Ask HN: How did you learn to code? - rsearles

I&#x27;m fairly new to HN, and have recently started teaching myself to code. So far I&#x27;ve used Codecademy and General Assembly&#x27;s DASH tool. I&#x27;ve also heard good things about One Month Rails.<p>What would you all recommend as far as inexpensive online resources? Or would you suggest I save up the money for a hacker bootcamp? Thanks!
======
srean
I apologize for the length of this post, I post this only because this might
bring a perspective that might be a bit new here: of Linux in India way back
then.

If its not appropriate here I wouldnt mind at all if its downvoted so that it
does not take visible real estate. This is from a mail I wrote some time ago.

\--

As you would know my background is not in EE or CS but in manufacturing where
we had very little hands on experience with computers. We had a course where
we learned FORTRAN and that was about it. In those days, a pc magazine used to
distribute redhat in a CD. I think the first one I got my hands on was version
5.2. The mighty 486s in college used to command a lot of respect, and as lowly
undergrads we weren't allowed to touch them. I owe Linu[x|s] and Stallman a
lot of gratitude because much of what I learned about how a computer works was
not from a course but actually digging through the linux and GNU system.

This was also quite normal for all linux users then. The whole point of using
Linux was to figure out how things work and change things to your liking.
"Change" meant editing a file and compiling, not pushing mouse buttons. If you
wanted a system that worked [or not], there was always windows. It was very
confusing to hear anyone complain that not everything worked right out of the
box on Linux. The whole point of Linux then was then to poke around and re-
tool it, it was not even expected that everything will work. It was a
rudimentary car, that came with an excellent set of tools, a workshop and a
manual.

If I were to choose a single word to desribe the linux user base that would be
"curiosity". A lot of that has changed, now many use linux not because it
allows them to learn and tinker, but because its a better windows. I dont
begrudge the fact, it shows Linux has matured.

One of my first forays into personal programming was because of a printer.
Printing would always make me cringe because I could not get economy mode or
two-up. I barely new C. Over multiple trips to the printer room to check if
the patch worked, I finally got it to run. In the process I learned the the
entire path from the point one types "lpr filename" to the bits dumped on the
network. I also learned how pretty code can be. Deutsch's ghostscript code is
one of the most beautiful C code around, atleast to me then. I think only way
to pick up good coding style is to read good code.

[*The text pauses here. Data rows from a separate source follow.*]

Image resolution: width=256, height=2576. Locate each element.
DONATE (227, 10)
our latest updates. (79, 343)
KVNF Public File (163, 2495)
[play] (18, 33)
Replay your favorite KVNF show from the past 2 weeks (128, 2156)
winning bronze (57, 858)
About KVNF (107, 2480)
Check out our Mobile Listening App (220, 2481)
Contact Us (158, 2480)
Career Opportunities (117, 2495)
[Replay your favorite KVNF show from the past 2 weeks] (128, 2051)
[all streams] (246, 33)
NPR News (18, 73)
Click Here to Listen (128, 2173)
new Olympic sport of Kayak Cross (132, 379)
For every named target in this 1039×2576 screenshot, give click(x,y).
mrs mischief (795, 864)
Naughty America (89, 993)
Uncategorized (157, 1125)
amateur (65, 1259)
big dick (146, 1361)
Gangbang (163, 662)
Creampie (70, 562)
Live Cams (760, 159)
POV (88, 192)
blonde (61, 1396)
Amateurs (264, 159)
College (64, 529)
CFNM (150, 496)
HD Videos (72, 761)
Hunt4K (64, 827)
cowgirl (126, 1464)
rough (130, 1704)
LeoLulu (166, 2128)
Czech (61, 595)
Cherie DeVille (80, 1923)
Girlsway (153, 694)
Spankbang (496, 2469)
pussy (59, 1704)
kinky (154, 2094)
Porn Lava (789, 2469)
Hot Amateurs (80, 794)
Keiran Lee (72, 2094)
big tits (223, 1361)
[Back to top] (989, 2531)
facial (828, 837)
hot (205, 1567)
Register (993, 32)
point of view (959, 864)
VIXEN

To give an example how bad the scenario was then: if you wanted to install
something that was not on the CD, doing an apt-get install (or rpm) was out of
question over the 2B/s dialup we had then. So I had to hack up a p2p file
distribution system for rpms. It did signature verification and multiple
parallel downloads of the same file broken up into chunks. All I can say is
that it did not become napster :) But I learned a lot. Till before that I did
not much know what a network even was.

I wrote it in TCL (writing that in C would have been way beyond my league) and
contributed a patch for TCL's FTP client. Given that I was a complete novice,
and that this worked at all and that I, a complete clueless newbie could
actually contribute anything was unimaginably gratifying for a manufacturing
engineering undergrad.

TL,DR Was taught quite a bit by the GNU and Linux sources

------
luckydude
I think I learned to code by having login on slovax. slovax was a VAX 11/750
at the University of Wisconsin-Madison during a time when there were a ton of
hackers there. Many of them went on to Sun.

slovax was the machine that had the 4BSD source on it and somehow, I have no
idea how, I got an account on it.

Blah, blah, blah, all my memories don't mean shit. What is maybe interesting
is how you might learn from reading source. Most of it is pretty boring,
<string.h> I'm looking at you, the kernel source is getting more interesting,
but for me the place where the light came on was the bowels of libc. At the
time I was too dumb to get the kernel stuff, that was over my head, but I
could figure out libc. Until I came to popen(). It called fork(). My head
exploded - I had never ever thought of creating a subprocess to do my bidding.
Yeah, I'm old, all you guys got this, but at the time (.5MHZ VAX was what I
was reading the code on) the idea that you would spawn a process to do
something in libc was out there. It was the first time I realized that you
could do pretty much anything with a computer.

Same tl;dr: as the other guy. Read the source, lots of good stuff there.

------
chrsm
I hate to be "that guy", I think that taking courses online is a waste of
time.

1\. What do you want to learn? Web development? Systems programming? Native
application programming (whatever the platform)? Figure out what your target
is.

2\. Go to your local book store after you solve no. 1, pick a book up that
involves that general topic, and read a few pages to see if it works for you.
Don't buy a "learn x in y hours/days" book. Buy something you can use as a
reference.

I've found that it is easier for me to focus and understand things when I am
not actually trying to do them at the same time.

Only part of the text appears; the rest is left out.